Seorang warga negara Ghana mengaku bersalah atas perannya dalam jaringan penipuan besar-besaran yang mencuri lebih dari $100 juta dari para korban di seluruh Amerika Serikat melalui serangan kompromi email bisnis dan penipuan percintaan.
Derrick Van Yeboah, 40 tahun, mengaku bersalah atas konspirasi untuk melakukan penipuan kawat pada hari Kamis dan setuju untuk membayar ganti rugi lebih dari $10 juta.
Van Yeboah adalah anggota tingkat tinggi dari operasi penipuan berskala besar yang berbasis di Ghana yang menargetkan warga Amerika antara tahun 2016 dan Mei 2023. Dia adalah diekstradisi ke AS pada bulan Agustus 2025, dengan kaki tangannya Isaac Oduro Boateng (juga dikenal sebagai “Kofi Boat”), Inusah Ahmed (“Pascal”), dan Patrick Kwame Asare (“Borgar”).

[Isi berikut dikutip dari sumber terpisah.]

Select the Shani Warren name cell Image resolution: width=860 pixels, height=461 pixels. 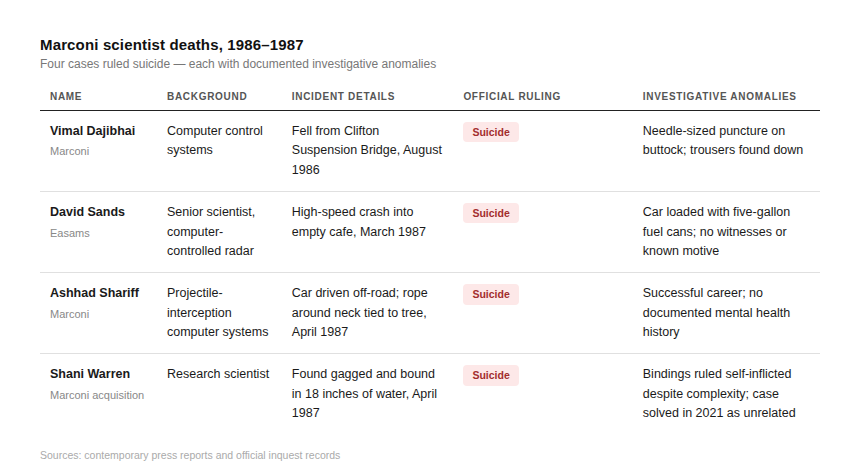click(x=90, y=374)
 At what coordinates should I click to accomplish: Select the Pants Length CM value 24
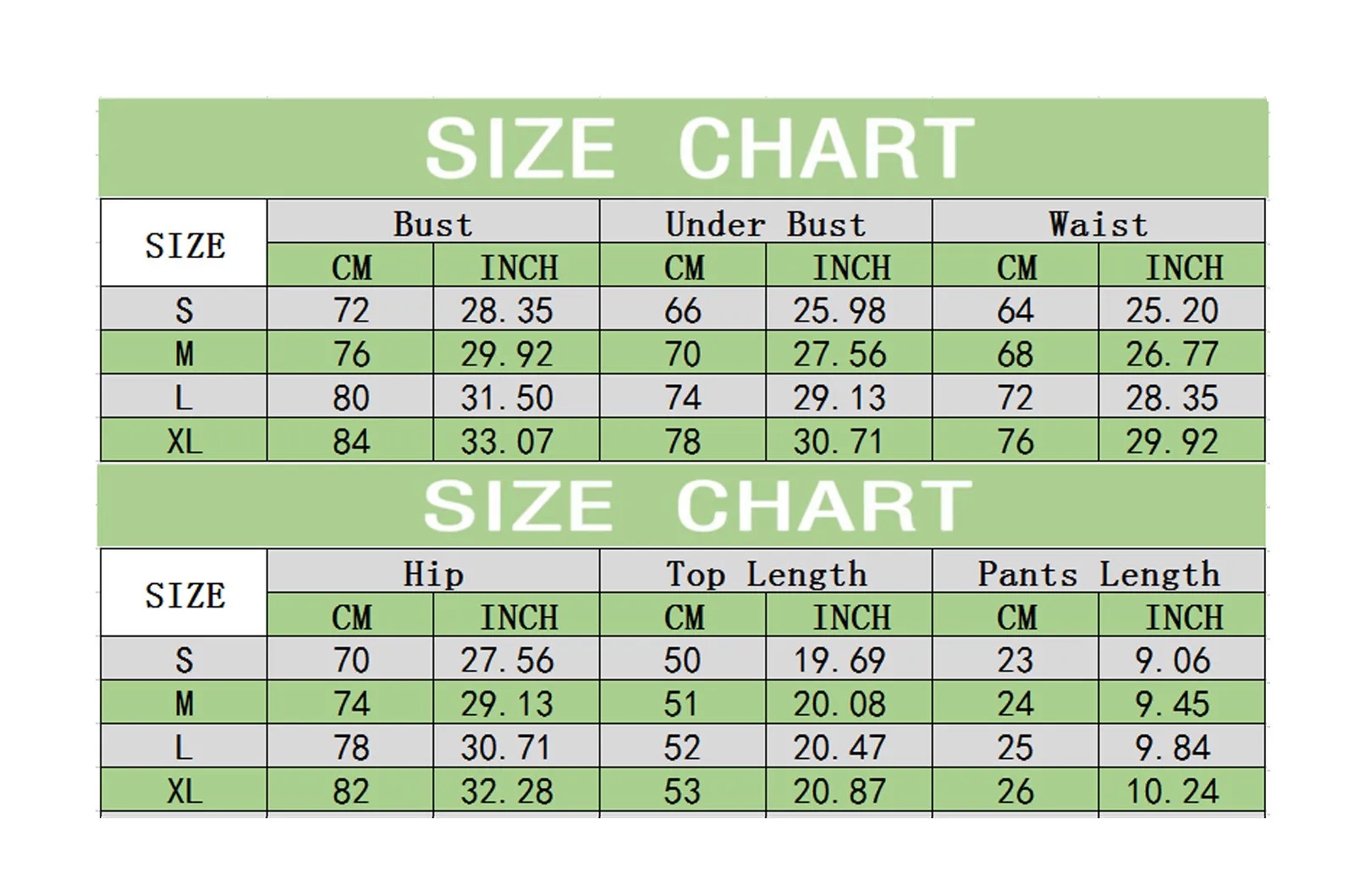tap(1015, 704)
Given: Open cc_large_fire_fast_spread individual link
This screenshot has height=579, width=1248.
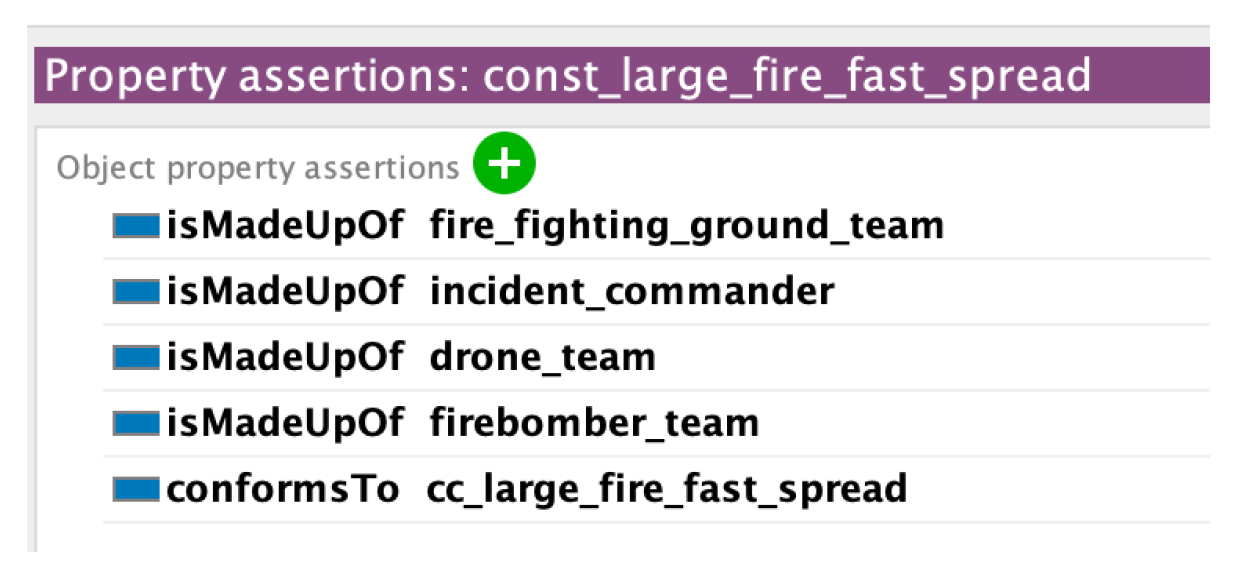Looking at the screenshot, I should coord(666,489).
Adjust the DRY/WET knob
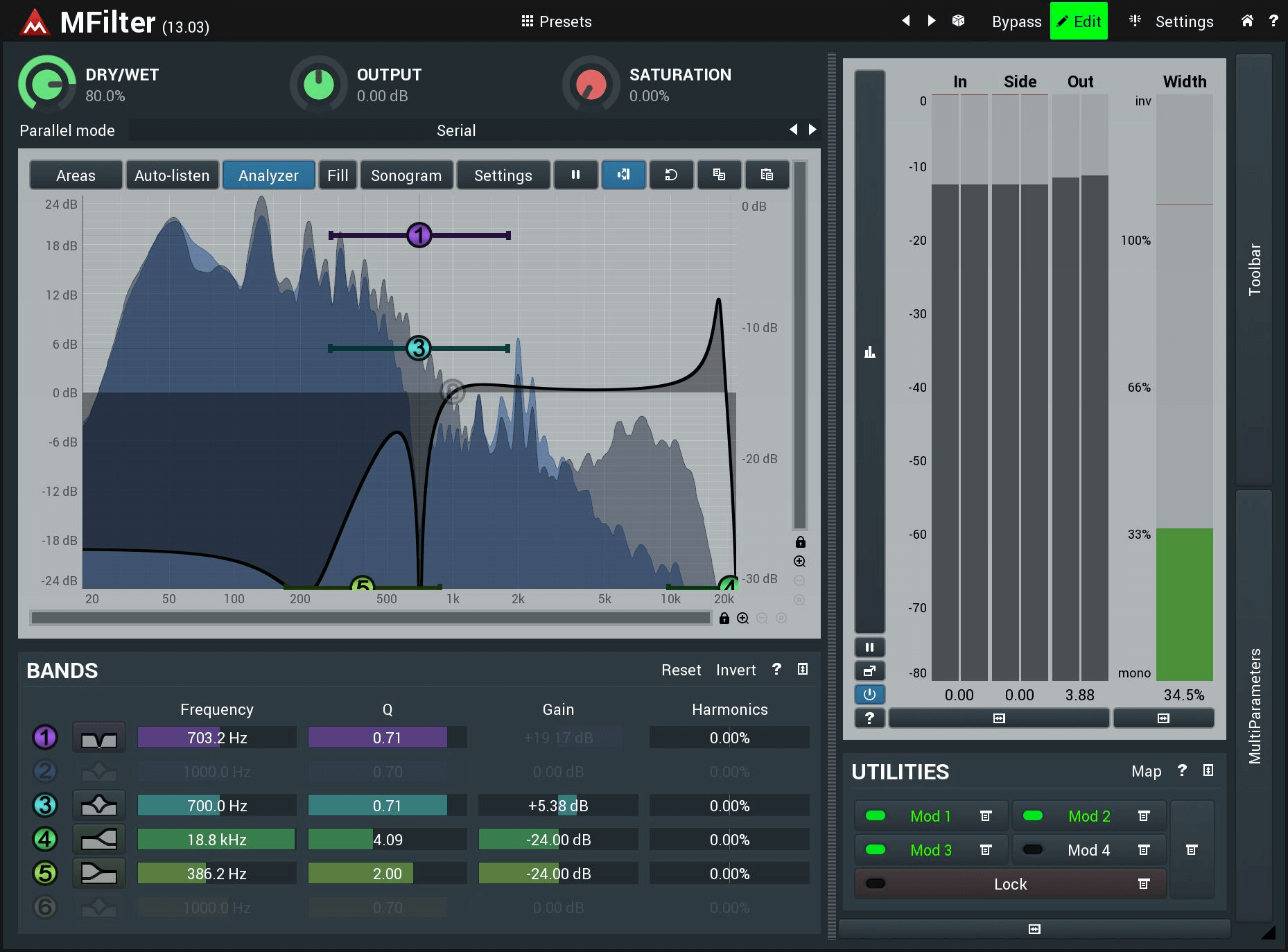This screenshot has height=952, width=1288. [x=46, y=83]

Menurut dokumen pengadilanpara penipu (yang menyebut diri mereka “game boy” atau “sakawa boy”) menipu perempuan dan laki-laki lanjut usia yang rentan di seluruh AS yang tinggal sendirian agar percaya bahwa mereka menjalin hubungan romantis secara online dan menipu mereka agar menyetor uang ke rekening bank perantara AS setelah mendapatkan kepercayaan mereka.
Para kaki tangan AS kemudian akan mencuci uang tersebut, mengambil bagian dari dana curian tersebut, dan mengirimkan sisanya kepada anggota jaringan kriminal di Afrika Barat, yang dikenal sebagai “ketua”, yang mengoordinasikan aktivitas penipuan tersebut.
Para penjahat juga menipu banyak bisnis untuk mengirimkan dana setelah serangan peretasan email bisnis yang menggunakan alamat email palsu yang menyamar sebagai pelanggan atau karyawan target.
Jaksa mengatakan bahwa Van Yeboah secara pribadi melakukan banyak penipuan percintaan yang dirinci dalam dakwaan dan mengaitkannya dengan kerugian lebih dari $10 juta.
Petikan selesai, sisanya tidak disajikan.